2) What manuscripts is the work based on?
Regarding question 1, obviously the NNWT translators have no credentials whatsoever, have no knowledge of Biblical Hebrew or Greek, and for that reason remain anonymous. I rather doubt anyone at Brooklyn can even read or speak modern Hebrew or Greek, much less what was used 2-3 thousand years ago. Certainly no GB members can do so.
Regarding question 2, it sounds like little or no reference was made to the copious amounts of Biblical scholarship from 1950 forward. So far as I can tell, they still used the codex Leningrad as the basis for the Hebrew text and Westcott & Hort for the Greek text.

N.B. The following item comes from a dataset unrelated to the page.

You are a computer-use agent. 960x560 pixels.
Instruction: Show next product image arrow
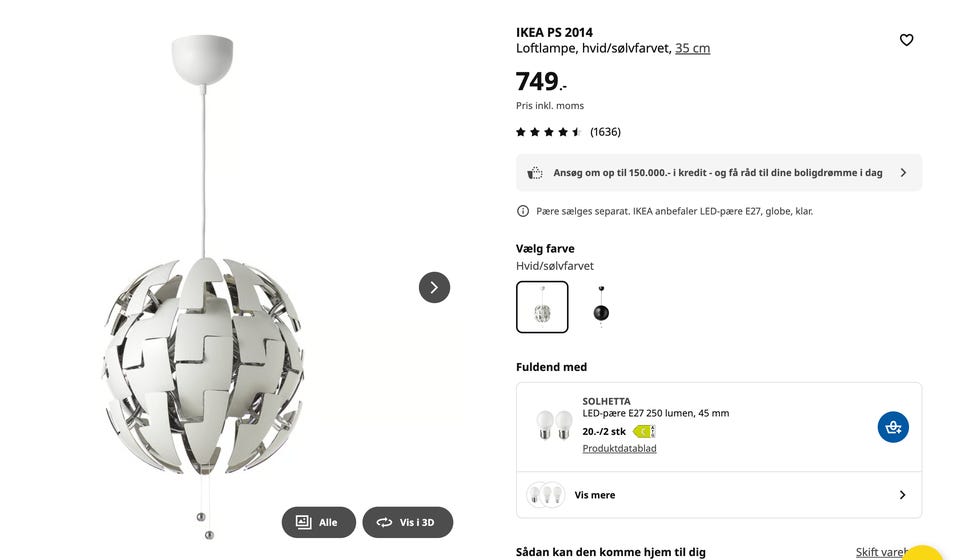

Actually, concerning question 2, based on what they showed & explained at the AGM, it sounds like this new revision is based primarily on (a) Fred Franz's handwritten notebooks, as shown in one of the videos, and (b) other translator's ideas on how to make the often painfully clunky verbiage of the original NWT into something readable.
So basically, to me anyway, my impression is that this new "revision" required virtually no scholarship whatsoever - just an ability to read 60 year old handwritten notes and an "ear" for 21st century English.
Does anyone else have that impression?